I have a whole chapter in the book about media bias and its practical implementation via slanting. I am always asked in presentations how it is done in practice. Here is a great example sent to me by Kaifu Zhang. It is subtle and effective.....
It is quite remarquable to see Facebook on the front page of The Economist. As usual there is some good data presented on Facebook's crazy growth over the last 5 years. The simple explanation provided for this success is 'network effects', which are well-known for creating market dominance by only one leading firm (the so-called 'winner-take-all' outcome). We have seen this before with Microsoft dominating the OS market or Intel winning on the market of microprocessors.
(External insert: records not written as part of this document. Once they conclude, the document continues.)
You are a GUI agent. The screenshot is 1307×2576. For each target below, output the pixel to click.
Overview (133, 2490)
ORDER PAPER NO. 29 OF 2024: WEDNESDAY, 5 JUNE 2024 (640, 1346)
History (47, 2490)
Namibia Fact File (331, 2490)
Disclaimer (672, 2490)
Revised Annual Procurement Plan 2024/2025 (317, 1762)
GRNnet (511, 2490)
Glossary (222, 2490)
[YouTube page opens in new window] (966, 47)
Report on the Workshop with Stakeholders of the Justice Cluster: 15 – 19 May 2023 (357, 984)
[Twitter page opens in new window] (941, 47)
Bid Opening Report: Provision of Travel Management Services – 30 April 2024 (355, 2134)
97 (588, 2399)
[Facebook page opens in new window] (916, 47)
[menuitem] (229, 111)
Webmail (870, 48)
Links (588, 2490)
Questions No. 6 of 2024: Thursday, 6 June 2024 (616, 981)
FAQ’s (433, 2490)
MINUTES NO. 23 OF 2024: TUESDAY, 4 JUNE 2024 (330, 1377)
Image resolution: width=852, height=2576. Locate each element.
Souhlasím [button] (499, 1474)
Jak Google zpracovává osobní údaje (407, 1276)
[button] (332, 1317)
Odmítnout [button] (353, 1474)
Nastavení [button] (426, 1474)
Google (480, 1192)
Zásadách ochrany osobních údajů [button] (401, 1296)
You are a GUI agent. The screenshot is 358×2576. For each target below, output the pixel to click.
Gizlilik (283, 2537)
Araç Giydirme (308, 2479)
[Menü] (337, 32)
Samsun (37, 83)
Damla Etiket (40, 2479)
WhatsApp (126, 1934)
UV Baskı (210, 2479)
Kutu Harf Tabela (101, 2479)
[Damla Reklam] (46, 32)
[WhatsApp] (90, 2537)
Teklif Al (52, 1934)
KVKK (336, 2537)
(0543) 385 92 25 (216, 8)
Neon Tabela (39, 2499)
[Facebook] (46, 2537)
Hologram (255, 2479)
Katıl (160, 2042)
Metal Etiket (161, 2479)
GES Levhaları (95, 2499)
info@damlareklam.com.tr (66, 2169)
But as usual, the world is more complex. Facebook was a late-comer to social networks with powerful incumbents already dominant in many national markets. In some of these (e.g. Russia or Vietnam - see map in the article) other social networks still dominate. Moreover, it is also not clear that Facebook's social networking formula was better from the start. MySpace continued to grow fast well after Facebook's appearance and other social networks (e.g. Cyworld in Korea) dominated for a really long time in certain markets. Moreover, in the last few years hundreds of new social networks opened not least Google+ from a firm who has already been beaten by Facebook (while Orkut dominated in Brazil and India for a long time, Facebook recently overtook it in both countries). Moreover, what matters in social media is local network effects as opposed to global network effects: "I don't care about the number of people on Facebook, I just want to interact with my friends." For most people within a national culture there is no need to interact with the world.
Yet, it seems that network effects are global after all. Part of the story is that social media became platforms for much more than just checking in with friends. People use it to upload (store) their photos and videos, they use it to play casual games (e.g. the famous Farmville) and many other things. In fact, since Facebook opened the platform to third party developers, the attractiveness of Facebook also comes from the broad set of applications available (the same way apps help the iPhone). In fact, an interesting observation in The Economist article is that revenues other than advertising have grown much faster in the last year. Most of these revenues come from third party developers who need to share their revenues with Facebook (30% or so). This definitely changes the game to a traditional network industry. It also means however, that Google+ has a chance if it manages to leverage Google's other rich platforms that hundreds of millions use today. Interesting times ahead!